*** Opening of Listed records ***

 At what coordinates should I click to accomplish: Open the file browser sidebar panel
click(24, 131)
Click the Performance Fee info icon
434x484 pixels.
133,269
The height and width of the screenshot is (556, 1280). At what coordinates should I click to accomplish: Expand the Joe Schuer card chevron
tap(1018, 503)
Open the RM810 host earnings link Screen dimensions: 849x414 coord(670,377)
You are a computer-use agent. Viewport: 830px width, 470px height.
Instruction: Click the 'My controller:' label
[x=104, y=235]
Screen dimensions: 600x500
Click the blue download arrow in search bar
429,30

*** Close of Listed records ***
*** Opening of Listed records ***

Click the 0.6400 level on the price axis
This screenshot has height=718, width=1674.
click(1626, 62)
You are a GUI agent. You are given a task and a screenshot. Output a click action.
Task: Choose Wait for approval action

*** Close of Listed records ***
*** Opening of Listed records ***

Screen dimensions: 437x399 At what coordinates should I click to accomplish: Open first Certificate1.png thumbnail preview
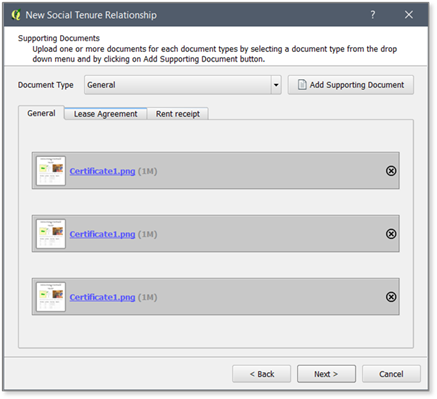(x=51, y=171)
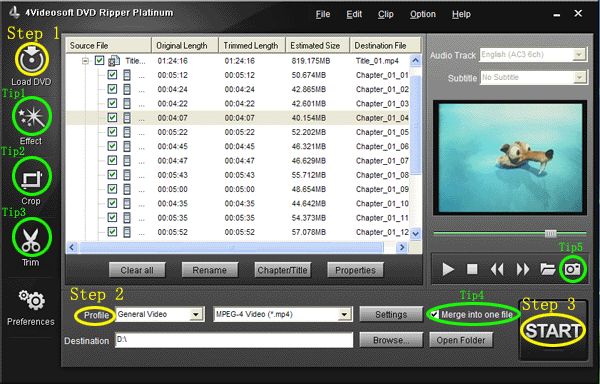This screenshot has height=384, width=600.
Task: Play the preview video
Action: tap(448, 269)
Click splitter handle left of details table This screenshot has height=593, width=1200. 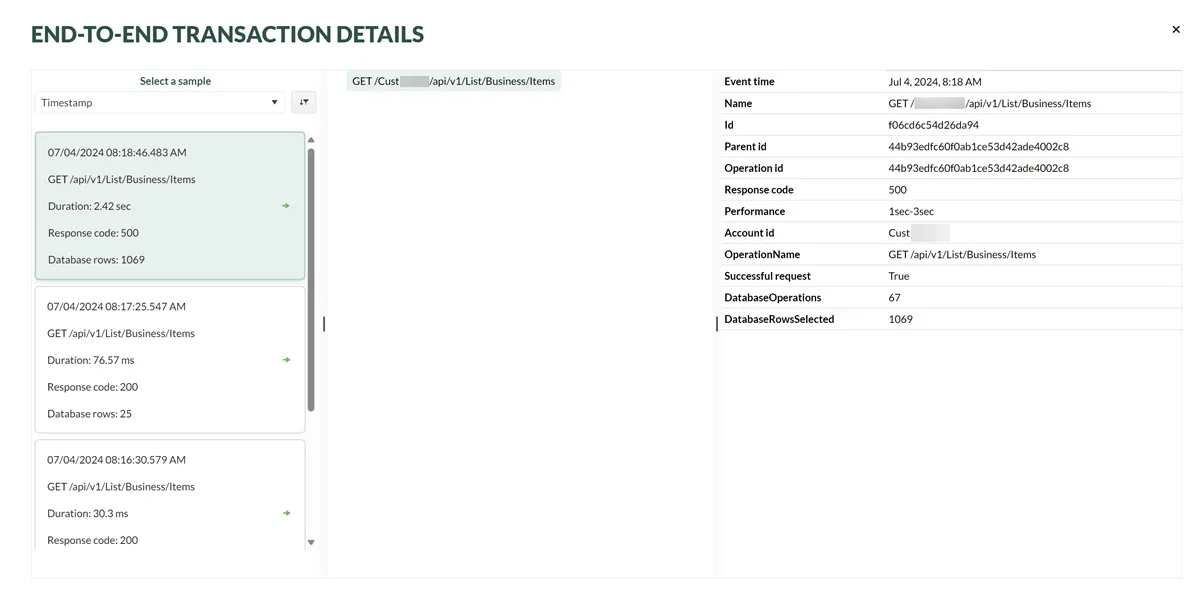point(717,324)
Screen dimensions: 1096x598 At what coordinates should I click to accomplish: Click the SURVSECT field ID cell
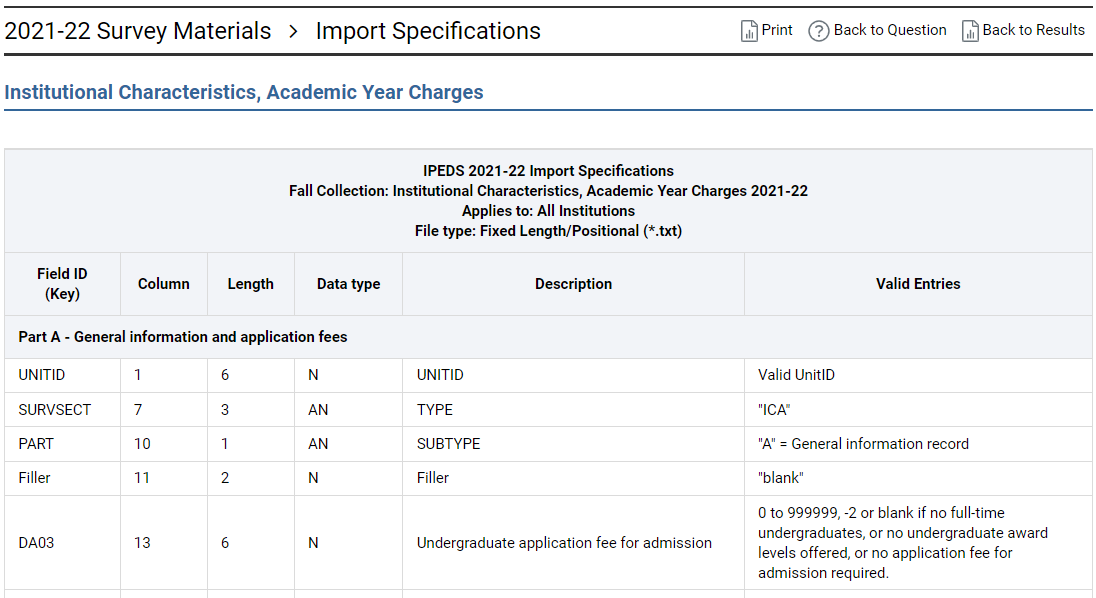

*** Close of Listed records ***

* _What to do_:
Using the material above, tally the lines that hold the string "agent". Reply with the number alone.

* _Solution to the problem_:
2